Contributing to ManyBabies 5

ALL joins a large-scale collaboration, the Many Babies 5 project through the Many Babies Consortium, to study the Hunter and Ames’ (1988) model of infants’ preference for familiar and novel stimuli of different complexity at different ages. The goal of the ManyBabies collaboration is to conduct multi-lab replications of influential experiments in developmental psychology, promoting open science, diversity, transparency and replicability in our science. We are excited to be a part of this thriving international community! Learn more about Many Babies here.

Lab members attend BCCCD conference

Marina, Didar and Elena attended the annual Budapest CEU Conference on Cognitive Development (BCCCD’21) held online this year. The conference covered a wide range of topics, such as communication, pragmatics, social cognition, conceptual development, language acquisition, numeracy, object cognition, perceptual learning, inductive learning, memory, executive function, metacognition, the cognitive bases of culture, and comparative cognition. You can view the full programme here.

ALL welcomes Elena and Freya as MSc students

Two MSc students join the lab to work on their dissertation projects:

Elena Gkari is a Master’s student on the Psychological Research Methods programme at Lancaster University. She holds a BSc degree in Marketing and Communication from the Athens University of Economics and Business, and has worked in the marketing sector of toy companies and NGOs for the past 5 years. She is interested in how infants explore the world around them through play and what drives their curiosity. She is also interested in investigating how toys are designed and what makes a toy attractive to an infant. As many toy companies nowadays prioritize the production of educational toys, and parents prefer to spend more money on them, Elena aims to explore how an educational toy can also be attractive to infants and how infant development can be accelerated through play.

Freya Hill is studying on the MSc in Developmental Disorders programme at Lancaster University. She has a broad interest in infant and child development, particularly with regards to active learning, infant-caregiver interactions and curiosity. She also has a fascination for neurotypical development and currently works as an SEN tutor in a specialist college.

Commentary in Behavioral and Brain Sciences published

Marina published a peer commentary, Infants actively seek and transmit knowledge via communication,  to the article by Phillips et al, Knowledge before belief, published in Behavioral and Brain Science journal. We support the key claim of the article and additionally argue that infants’ knowledge representations are actively communicated in information-seeking and information-giving social contexts.

ALL welcomes Ellie and Maddy as PEP RAs!

We welcome Ellie and Maddy as the Department of Psychology Employability Programme (PEP) research students for 2020-2021. They will be involved in the curiosity in social learning projects in the lab.

In this line of inquiry, using the longitudinal observational dataset obtained as part of the ESRC International Centre for Language and Communicative Development LuCiD Language 0-5 project, with our colleagues at Manchester University, we investigate infants’ active information-seeking strategies and their caregivers’ responsivity to such interrogative bids between 11-30 months.

New grant to study Wonder

A newly funded project, entitled Validation study of Wonder Chart and Wonder-full Education Questionnaire in British school children, will launch at the ALL in 2021. We will be studying how primary school children experience wonder in their learning process, and how teachers and school leaders understand the role of wonder in education settings and its effects on school climate and learning outcomes. This project is conducted in collaboration with Anders Schinkel and the Wonderful Education Project team and funded by the John Templeton Foundation. You can read more on the topic in the open source book, Wonder, education and human flourishing. which also includes our chapter:

Bazhydai, M., & Westermann, G. (2020). From curiosity, to wonder, to creativity: a cognitive developmental psychology perspective. In A. Schinkel (Ed.), Wonder, education, and human flourishing. VU University Press.

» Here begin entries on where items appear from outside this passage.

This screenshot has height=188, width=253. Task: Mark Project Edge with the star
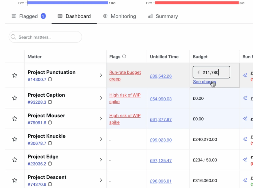tap(15, 160)
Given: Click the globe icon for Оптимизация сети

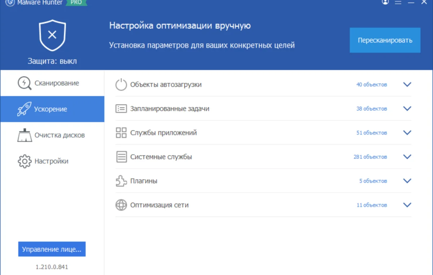Looking at the screenshot, I should pos(121,205).
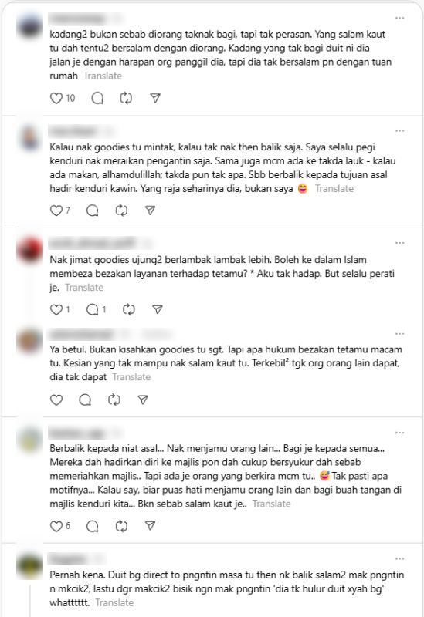Repost the 'Ya betul' comment
This screenshot has width=424, height=617.
[x=114, y=400]
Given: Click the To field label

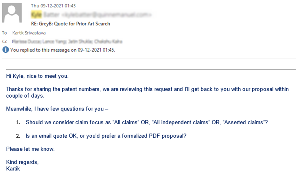Looking at the screenshot, I should (4, 33).
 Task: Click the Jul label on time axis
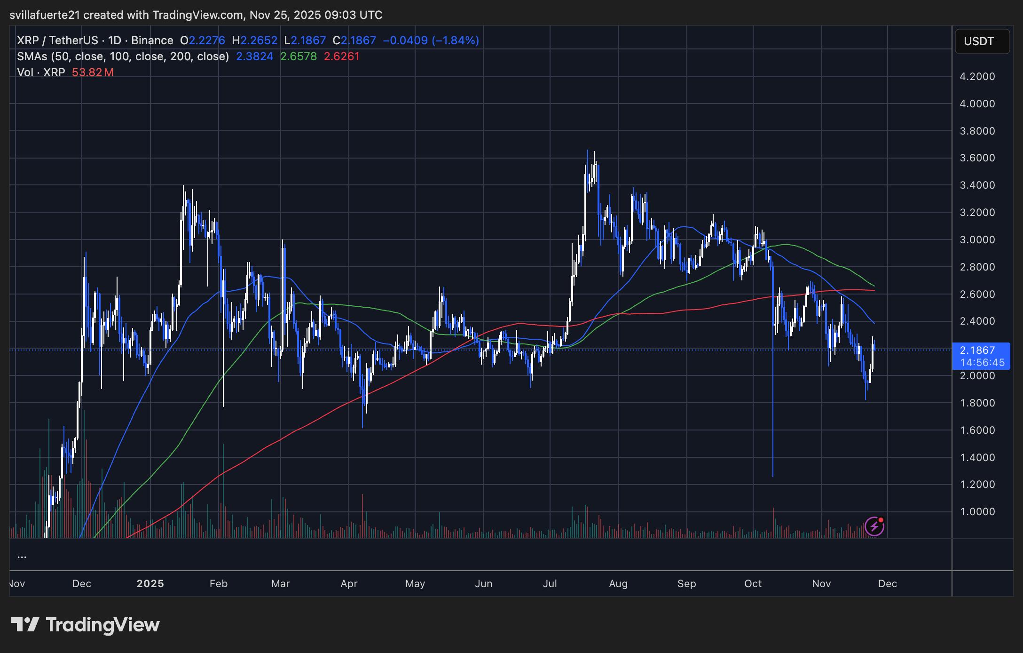[550, 583]
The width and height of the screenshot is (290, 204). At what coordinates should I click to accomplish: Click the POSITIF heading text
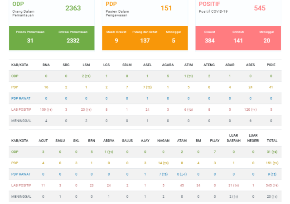pyautogui.click(x=209, y=4)
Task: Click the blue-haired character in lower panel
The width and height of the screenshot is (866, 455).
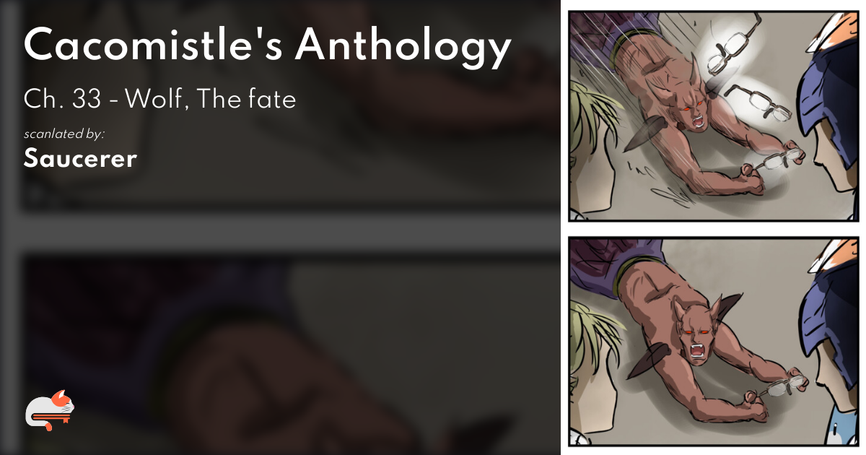Action: click(x=830, y=339)
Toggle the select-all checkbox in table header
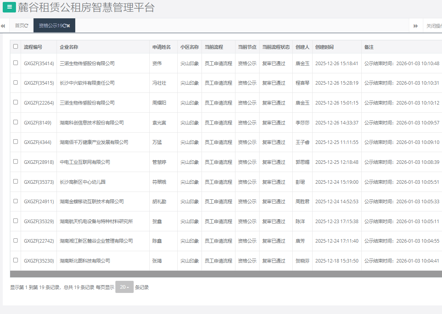Image resolution: width=442 pixels, height=314 pixels. pyautogui.click(x=16, y=46)
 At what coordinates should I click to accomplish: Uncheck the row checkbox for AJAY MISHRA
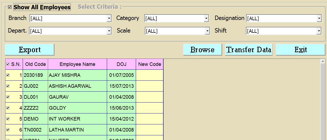point(8,75)
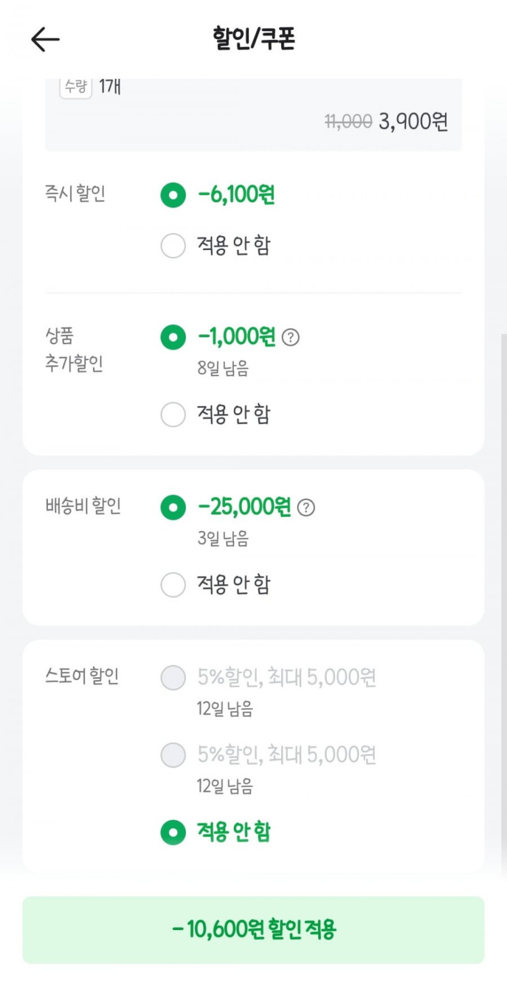Image resolution: width=507 pixels, height=992 pixels.
Task: Select the -25,000원 배송비 할인 radio
Action: coord(173,507)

Spectrum of Teaching workshop

ALL members presented at the virtual interdisciplinary workshop, The Spectrum of Teaching in Humans and Other Animals, organized by the Max Planck Institute for the Science of Human History in July 15-17, 2020. Marina presented a talk, Two-year-old children preferentially transmit simple actions but not pedagogically demonstrated actions, based on the recently published paper (you can watch the study’s the video abstract here). Didar presented a poster, Children’s Selectivity in Knowledge Transmission: Exploring the Roles of Knowledge Type and Group Membership.

 

 

 

BCCCD’20 symposium

Marina organised a symposium and presented at the 10th annual Budapest CEU Conference on Cognitive Development BCCCD’20. The symposium was entitled Epistemic uncertainty: Implicit encoding and information seeking from infancy to preschool. You can watch the symposium’s recording here, which included Marina’s own presentation, Preverbal infants’ selectively use social referencing in response to referential uncertainty.